Saturday, October 13, 2007

Longer Nights, Shorter Days

Today seemed to fly by more swiftly than Friday. Mom was up and down a dozen times during the night, rummaging through her dresser drawers, trying to pull off pajamas, going through clothes in the closet and trying to put them on over her pajamas, and using the potty chair.

She finally settled down about 3:00 AM and slept. Since she was up and down most of the night, I let her sleep until 11:00. She still seemed exhausted after eight hours sleep and ate very little breakfast.

The occupational therapist called at 11:45 and said she had one more visit with Mom and wanted to know if she could come by then. She was here by noon. She worked with Mom on arm exercises for about 45 minutes. Amy was very sweet. She left her cell phone number and told me to call anytime if I had any questions or when Mom’s situation changes and she needed more care. She’s a very sweet and caring person. All of Mom’s therapists and nurses have been wonderful. This was the last visit today. Mom’s been discharged from home care because she’s reached her full capability.

After Amy left, Mom and I sat in the living room and I read her the recent letter from her friend. I put Mom’s writing tablet and pen on the snack table in front of her so she could write a letter back. For the past several months, I’ve had to give Mom ideas as to what to write. She’s not been able to think or concentrate enough to figure out what to say in a letter. I’ll jot down a few notes on a piece of paper, tell her to write about those things, and I’ll come back in the room a few minutes later. She’s asked me to read the letter over to make sure it sounds okay, and I told her it’s fine. It took her two weeks to finally finish a letter to her friend the last time.

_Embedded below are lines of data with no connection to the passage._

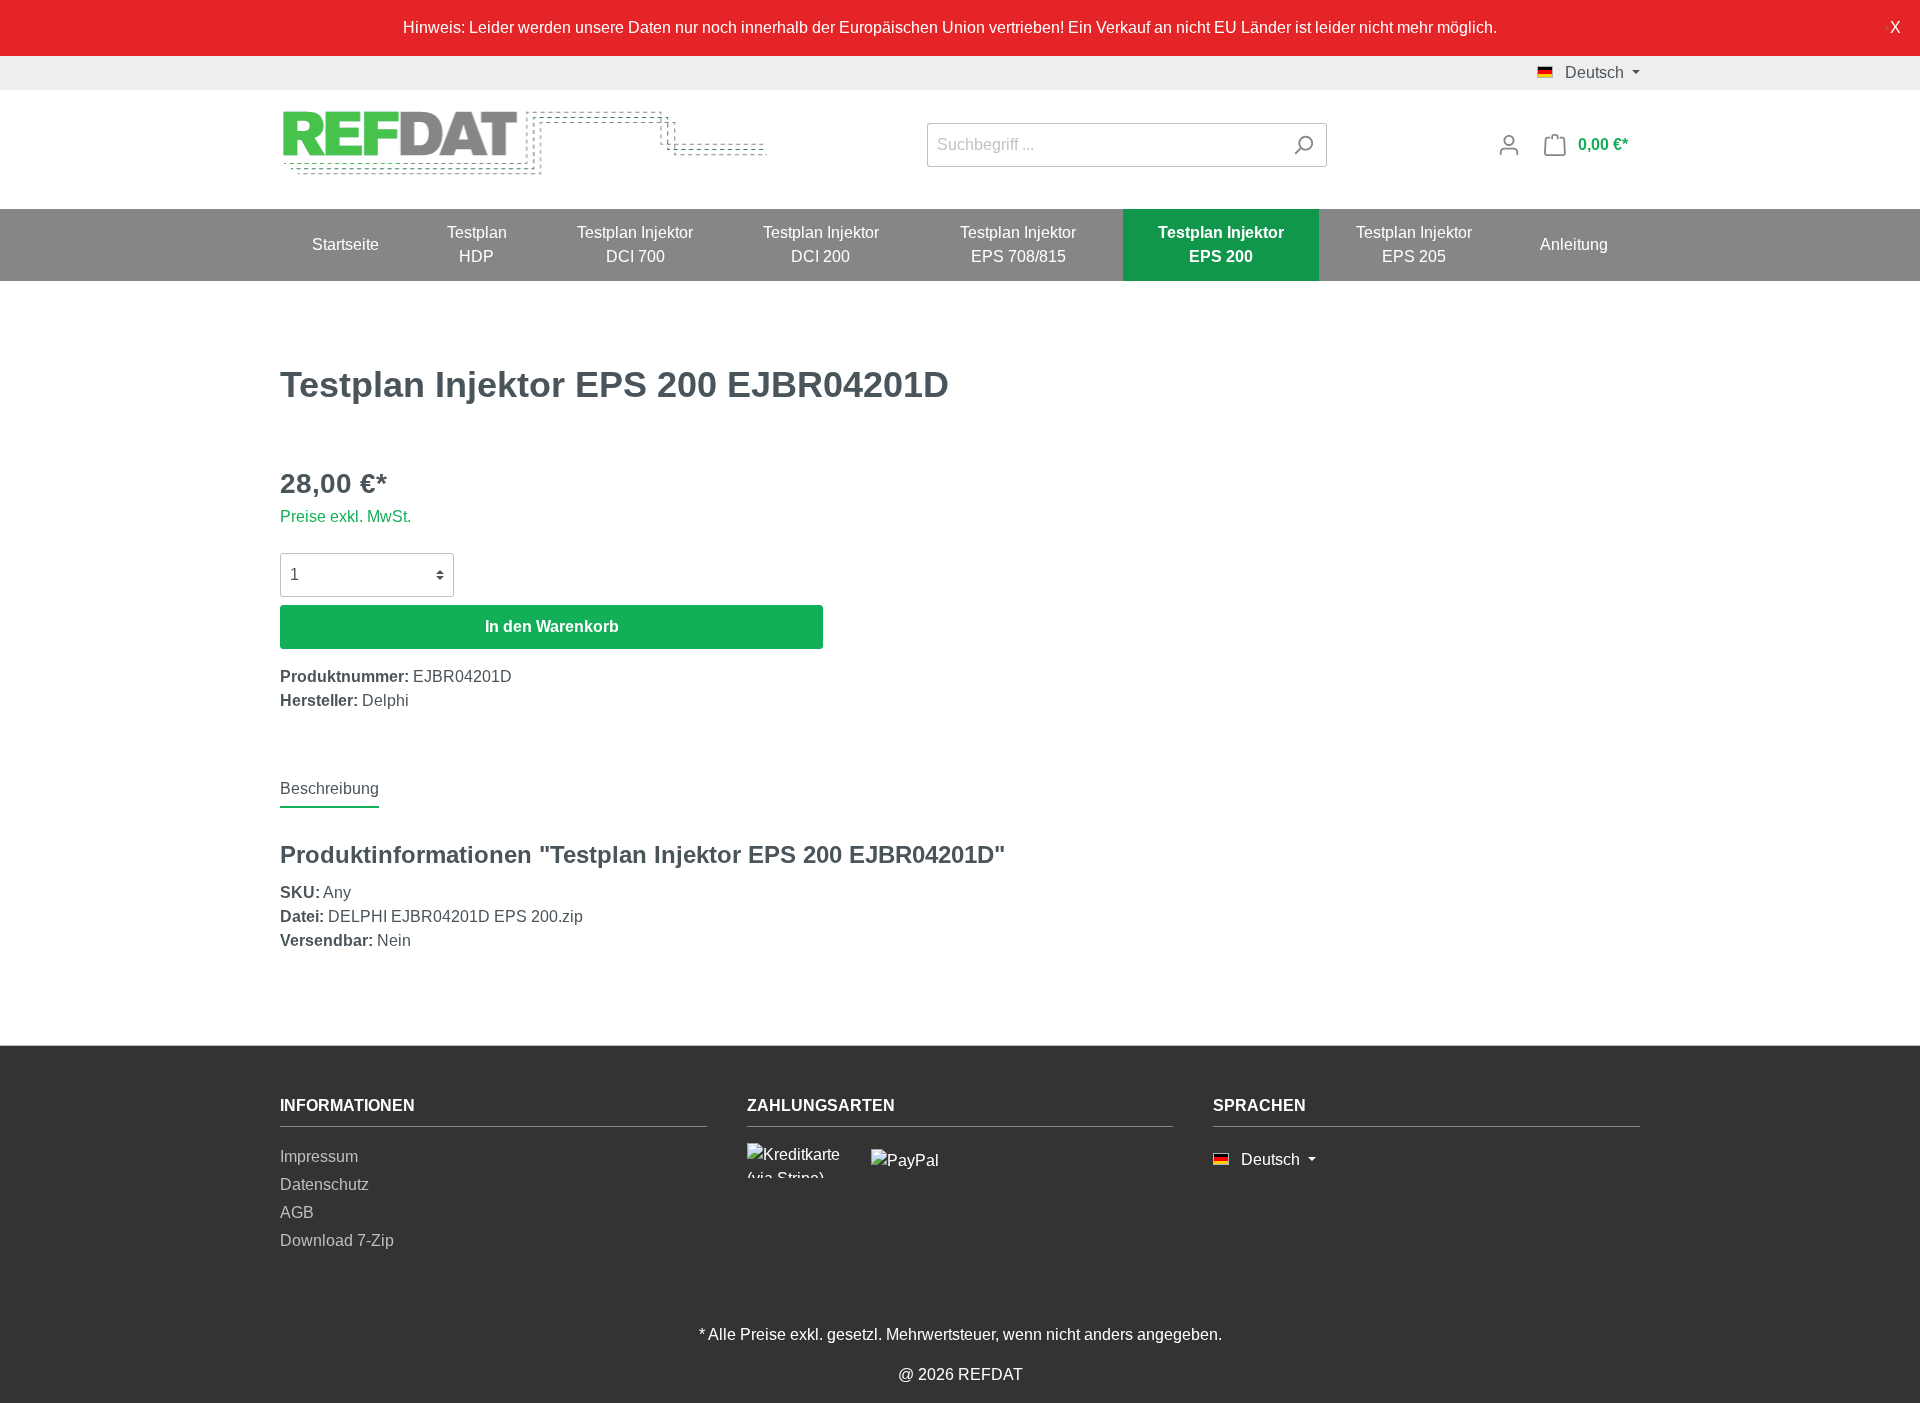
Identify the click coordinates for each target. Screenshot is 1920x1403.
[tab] (329, 788)
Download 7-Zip (337, 1240)
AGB (297, 1212)
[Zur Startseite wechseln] (523, 141)
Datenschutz (324, 1184)
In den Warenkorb (552, 626)
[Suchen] (1303, 145)
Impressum (319, 1156)
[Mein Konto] (1509, 145)
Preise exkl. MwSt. (345, 516)
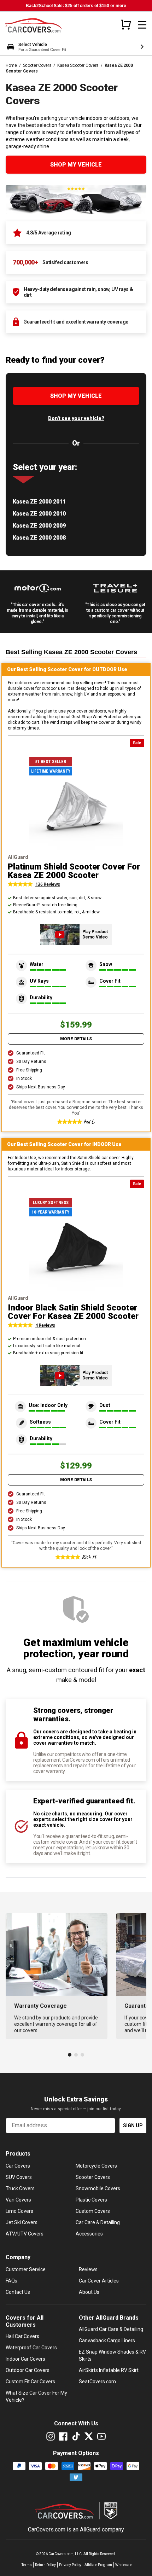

I called her friend to let her know that Mom has Alzheimer’s because I’m sure by now she’s realized that Mom’s letters are not the same as they used to be. She used to write long flowing letters about everything she did for the week and apologize for the length of the letter. Now, her letters are a half page to one page long, with repeated sentences, and apologies for her messy writing.

She said that she thought that might be what was wrong because Mom had written the same sentence over and over in several letters. She felt bad that Mom has Alzheimer's but she said she gathered that when Mom asked when her birthday was. Mom and her share the same birthday and began writing to each other more than 30 years ago through an ad in Workbasket magazine about birthday pen pals. She said she would continue to write, wished me and mom the best, and thanked me for the call.

Mom’s mind is deteriorating more and more. The few things she loved to do, reading books and writing to her friend, have become burdensome to her. She no longer reads, and she’s struggling to write.

Alzheimer’s robs her of a bit more each day. It steals her memory, her abilities, and it’s slowly stealing her pride in the lucid moments she has when she realizes she’s not able to do what she used to do.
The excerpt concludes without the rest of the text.